Some experts say that if Angels Flight had a track braking system, it could have reduced the chances of injuries in an accident such as the one a month ago today in which one person was killed and seven injured.

"Some sort of track braking system could have decelerated the car and minimized the force of the impact," said USC civil engineering professor Najmedin Meshkati, who studied many of the documents for The Times. "If the track brake was coupled with some other mechanism such as a tail hook, it might have been able to stop it."

An executive for the now-defunct firm that designed the funicular's motor drive system defended the lack of an emergency track brake. "It was a safe system," said Michael Stephenson of Yantrak, which was based in Carson City, Nev. He declined to elaborate.

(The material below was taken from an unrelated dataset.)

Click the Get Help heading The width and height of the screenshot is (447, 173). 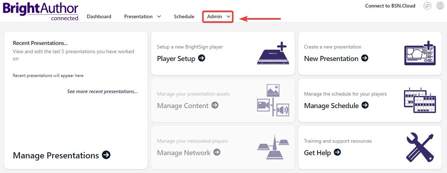point(318,153)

Christopher Bisgaard, a private attorney hired by the CRA to investigate the accident, said the agency is withholding detailed comment until it completes its own investigation.

"The CRA believes it acted reasonably," Bisgaard said regarding the construction project.

Ongoing Probe of Fatal Accident

On Feb. 1, an 83-year-old Holocaust survivor from New Jersey was killed, and his wife and six others were injured when one of the funicular's two cable cars hurtled down the steep track and collided with its twin. Federal investigators found that cable had unraveled from one of the system's two drums, and they are seeking to determine why.